### SUPPLIED MATERIAL
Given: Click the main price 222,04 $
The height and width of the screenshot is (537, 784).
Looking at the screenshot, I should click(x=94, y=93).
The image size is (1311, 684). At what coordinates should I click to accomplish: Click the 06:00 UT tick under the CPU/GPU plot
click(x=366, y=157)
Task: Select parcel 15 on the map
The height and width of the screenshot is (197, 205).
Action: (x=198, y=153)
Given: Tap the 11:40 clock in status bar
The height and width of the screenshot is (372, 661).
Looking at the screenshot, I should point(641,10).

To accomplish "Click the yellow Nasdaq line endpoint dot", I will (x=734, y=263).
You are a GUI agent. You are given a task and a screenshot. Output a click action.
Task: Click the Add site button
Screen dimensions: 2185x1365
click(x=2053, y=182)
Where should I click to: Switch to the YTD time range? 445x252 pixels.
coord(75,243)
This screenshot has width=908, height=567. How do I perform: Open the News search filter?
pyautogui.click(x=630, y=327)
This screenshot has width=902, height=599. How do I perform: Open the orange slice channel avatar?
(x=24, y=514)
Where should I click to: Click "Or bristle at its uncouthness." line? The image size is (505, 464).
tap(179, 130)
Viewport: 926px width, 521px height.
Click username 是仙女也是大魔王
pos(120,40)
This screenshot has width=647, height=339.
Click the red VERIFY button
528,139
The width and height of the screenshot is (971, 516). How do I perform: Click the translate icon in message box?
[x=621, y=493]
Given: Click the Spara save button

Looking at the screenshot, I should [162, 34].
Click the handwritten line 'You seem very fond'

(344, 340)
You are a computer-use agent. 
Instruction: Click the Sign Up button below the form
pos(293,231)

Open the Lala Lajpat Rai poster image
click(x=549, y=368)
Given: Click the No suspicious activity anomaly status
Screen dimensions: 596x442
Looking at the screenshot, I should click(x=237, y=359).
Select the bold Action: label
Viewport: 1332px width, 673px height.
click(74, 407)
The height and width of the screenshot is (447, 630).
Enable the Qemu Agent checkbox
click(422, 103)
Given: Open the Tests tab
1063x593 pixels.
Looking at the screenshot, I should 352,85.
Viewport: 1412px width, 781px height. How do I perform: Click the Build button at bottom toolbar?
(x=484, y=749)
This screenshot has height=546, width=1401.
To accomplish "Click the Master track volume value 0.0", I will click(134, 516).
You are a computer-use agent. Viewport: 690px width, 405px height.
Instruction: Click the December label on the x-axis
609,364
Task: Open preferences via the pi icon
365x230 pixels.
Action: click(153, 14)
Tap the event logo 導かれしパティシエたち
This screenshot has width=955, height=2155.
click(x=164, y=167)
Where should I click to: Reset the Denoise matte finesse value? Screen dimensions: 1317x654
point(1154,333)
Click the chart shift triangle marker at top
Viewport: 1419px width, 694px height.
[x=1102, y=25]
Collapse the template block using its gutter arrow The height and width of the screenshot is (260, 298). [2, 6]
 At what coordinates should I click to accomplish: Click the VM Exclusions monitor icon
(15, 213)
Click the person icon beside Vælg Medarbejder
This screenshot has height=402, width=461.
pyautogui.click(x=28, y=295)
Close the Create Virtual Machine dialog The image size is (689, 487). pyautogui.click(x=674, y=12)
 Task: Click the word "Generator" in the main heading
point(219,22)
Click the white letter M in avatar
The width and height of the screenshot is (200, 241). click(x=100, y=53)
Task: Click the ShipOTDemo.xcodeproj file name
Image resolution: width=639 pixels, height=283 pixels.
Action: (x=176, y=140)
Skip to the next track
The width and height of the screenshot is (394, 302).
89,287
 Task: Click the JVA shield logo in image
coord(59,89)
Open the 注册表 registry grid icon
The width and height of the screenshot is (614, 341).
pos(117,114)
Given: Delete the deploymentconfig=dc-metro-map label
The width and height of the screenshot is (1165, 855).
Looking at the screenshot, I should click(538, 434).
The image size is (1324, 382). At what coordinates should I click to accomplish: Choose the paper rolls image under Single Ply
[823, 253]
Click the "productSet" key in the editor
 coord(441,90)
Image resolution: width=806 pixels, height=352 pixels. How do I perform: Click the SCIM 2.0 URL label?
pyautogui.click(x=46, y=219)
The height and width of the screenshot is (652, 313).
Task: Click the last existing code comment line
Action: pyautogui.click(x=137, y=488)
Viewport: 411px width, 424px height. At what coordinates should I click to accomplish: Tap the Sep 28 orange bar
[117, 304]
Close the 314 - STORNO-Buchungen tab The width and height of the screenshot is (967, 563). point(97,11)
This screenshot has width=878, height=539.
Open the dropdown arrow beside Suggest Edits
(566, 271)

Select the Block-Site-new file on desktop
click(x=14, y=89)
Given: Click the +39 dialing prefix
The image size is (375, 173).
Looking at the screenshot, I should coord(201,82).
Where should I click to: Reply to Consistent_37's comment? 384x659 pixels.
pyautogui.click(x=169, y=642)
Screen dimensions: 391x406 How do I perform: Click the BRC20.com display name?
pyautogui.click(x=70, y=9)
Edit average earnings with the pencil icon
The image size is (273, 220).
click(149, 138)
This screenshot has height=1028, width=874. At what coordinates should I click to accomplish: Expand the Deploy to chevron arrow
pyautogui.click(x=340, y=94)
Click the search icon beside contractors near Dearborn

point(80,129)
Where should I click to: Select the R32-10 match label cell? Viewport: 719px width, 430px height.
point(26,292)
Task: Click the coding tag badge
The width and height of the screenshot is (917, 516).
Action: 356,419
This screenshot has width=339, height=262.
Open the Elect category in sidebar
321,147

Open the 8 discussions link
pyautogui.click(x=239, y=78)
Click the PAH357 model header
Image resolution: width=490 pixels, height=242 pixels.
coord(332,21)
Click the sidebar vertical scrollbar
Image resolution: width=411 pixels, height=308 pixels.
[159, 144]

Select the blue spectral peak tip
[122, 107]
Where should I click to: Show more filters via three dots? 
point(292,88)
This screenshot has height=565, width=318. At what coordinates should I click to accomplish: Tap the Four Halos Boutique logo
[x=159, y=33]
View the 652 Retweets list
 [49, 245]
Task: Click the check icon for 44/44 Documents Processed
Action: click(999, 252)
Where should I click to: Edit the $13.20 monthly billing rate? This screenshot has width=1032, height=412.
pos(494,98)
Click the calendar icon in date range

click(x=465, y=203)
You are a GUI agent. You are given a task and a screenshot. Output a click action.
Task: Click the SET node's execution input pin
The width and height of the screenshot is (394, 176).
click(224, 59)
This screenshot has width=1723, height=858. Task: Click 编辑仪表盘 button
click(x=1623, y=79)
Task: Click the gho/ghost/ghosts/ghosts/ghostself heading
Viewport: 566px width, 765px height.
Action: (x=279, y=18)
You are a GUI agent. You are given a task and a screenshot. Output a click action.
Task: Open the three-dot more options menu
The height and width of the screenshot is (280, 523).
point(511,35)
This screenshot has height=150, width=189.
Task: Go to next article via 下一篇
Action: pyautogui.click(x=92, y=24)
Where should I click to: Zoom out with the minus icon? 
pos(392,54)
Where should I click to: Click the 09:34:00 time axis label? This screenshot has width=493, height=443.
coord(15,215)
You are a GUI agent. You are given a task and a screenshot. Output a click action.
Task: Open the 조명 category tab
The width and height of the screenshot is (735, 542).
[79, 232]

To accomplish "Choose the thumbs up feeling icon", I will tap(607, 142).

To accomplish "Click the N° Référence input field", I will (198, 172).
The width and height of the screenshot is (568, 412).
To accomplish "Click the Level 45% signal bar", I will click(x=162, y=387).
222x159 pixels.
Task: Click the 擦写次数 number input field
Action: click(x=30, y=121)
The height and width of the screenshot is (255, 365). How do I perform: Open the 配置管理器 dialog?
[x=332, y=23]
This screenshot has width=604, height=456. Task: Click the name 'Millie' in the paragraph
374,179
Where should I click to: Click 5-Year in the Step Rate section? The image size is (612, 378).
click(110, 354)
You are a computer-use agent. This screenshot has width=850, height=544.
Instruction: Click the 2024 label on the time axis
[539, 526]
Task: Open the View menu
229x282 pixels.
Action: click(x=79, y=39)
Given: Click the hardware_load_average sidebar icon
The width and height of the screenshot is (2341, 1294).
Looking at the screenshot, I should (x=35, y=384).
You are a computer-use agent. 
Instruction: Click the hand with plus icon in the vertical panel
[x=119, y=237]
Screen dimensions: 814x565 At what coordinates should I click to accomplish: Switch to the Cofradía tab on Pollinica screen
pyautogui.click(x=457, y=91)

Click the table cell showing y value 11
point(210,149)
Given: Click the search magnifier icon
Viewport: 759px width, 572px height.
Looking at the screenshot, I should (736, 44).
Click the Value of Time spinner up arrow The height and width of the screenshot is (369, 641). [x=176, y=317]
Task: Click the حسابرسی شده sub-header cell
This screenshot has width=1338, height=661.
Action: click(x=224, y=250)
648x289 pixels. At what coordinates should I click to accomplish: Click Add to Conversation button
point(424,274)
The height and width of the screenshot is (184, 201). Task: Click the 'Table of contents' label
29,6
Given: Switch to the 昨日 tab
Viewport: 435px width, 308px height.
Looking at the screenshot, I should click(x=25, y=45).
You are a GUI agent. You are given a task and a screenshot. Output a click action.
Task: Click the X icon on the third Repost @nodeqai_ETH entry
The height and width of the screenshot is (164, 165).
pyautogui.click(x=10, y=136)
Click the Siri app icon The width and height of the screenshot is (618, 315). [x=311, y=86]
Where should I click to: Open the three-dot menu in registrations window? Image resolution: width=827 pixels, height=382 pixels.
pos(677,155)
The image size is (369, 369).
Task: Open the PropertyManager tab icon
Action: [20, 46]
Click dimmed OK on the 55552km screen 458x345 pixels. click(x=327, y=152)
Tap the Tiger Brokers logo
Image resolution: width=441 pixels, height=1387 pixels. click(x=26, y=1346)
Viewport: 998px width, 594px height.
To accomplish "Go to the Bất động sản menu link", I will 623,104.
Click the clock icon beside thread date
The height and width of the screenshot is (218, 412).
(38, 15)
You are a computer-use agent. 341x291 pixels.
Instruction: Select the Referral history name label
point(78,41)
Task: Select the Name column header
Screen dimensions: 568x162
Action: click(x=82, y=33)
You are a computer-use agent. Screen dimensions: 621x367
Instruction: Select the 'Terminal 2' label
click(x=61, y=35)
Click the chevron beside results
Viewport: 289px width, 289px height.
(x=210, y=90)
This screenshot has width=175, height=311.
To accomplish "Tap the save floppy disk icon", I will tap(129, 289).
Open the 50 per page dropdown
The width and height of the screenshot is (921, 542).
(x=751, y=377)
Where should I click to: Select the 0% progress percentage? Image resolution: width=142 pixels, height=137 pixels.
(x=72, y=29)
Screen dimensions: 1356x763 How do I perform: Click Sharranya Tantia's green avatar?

### TASK DESCRIPTION
Nothing should be returned except the lines from the first line of the data above through the line with "Given: Open the Tests tab", each one exact.

### WRITTEN SOLUTION
Given: Click the main price 222,04 $
The height and width of the screenshot is (537, 784).
Looking at the screenshot, I should click(x=94, y=93).
The image size is (1311, 684). At what coordinates should I click to accomplish: Click the 06:00 UT tick under the CPU/GPU plot
click(x=366, y=157)
Task: Select parcel 15 on the map
The height and width of the screenshot is (197, 205).
Action: (x=198, y=153)
Given: Tap the 11:40 clock in status bar
The height and width of the screenshot is (372, 661).
Looking at the screenshot, I should point(641,10).

To accomplish "Click the yellow Nasdaq line endpoint dot", I will (x=734, y=263).
You are a GUI agent. You are given a task and a screenshot. Output a click action.
Task: Click the Add site button
Screen dimensions: 2185x1365
click(x=2053, y=182)
Where should I click to: Switch to the YTD time range? 445x252 pixels.
coord(75,243)
This screenshot has width=908, height=567. How do I perform: Open the News search filter?
pyautogui.click(x=630, y=327)
This screenshot has width=902, height=599. How do I perform: Open the orange slice channel avatar?
(x=24, y=514)
Where should I click to: Click "Or bristle at its uncouthness." line? The image size is (505, 464).
tap(179, 130)
Viewport: 926px width, 521px height.
Click username 是仙女也是大魔王
pos(120,40)
This screenshot has width=647, height=339.
Click the red VERIFY button
528,139
The width and height of the screenshot is (971, 516). How do I perform: Click the translate icon in message box?
[x=621, y=493]
Given: Click the Spara save button

Looking at the screenshot, I should [162, 34].
Click the handwritten line 'You seem very fond'

(344, 340)
You are a computer-use agent. 
Instruction: Click the Sign Up button below the form
pos(293,231)

Open the Lala Lajpat Rai poster image
click(x=549, y=368)
Given: Click the No suspicious activity anomaly status
Screen dimensions: 596x442
Looking at the screenshot, I should click(x=237, y=359).
Select the bold Action: label
Viewport: 1332px width, 673px height.
click(74, 407)
The height and width of the screenshot is (447, 630).
Enable the Qemu Agent checkbox
click(422, 103)
Given: Open the Tests tab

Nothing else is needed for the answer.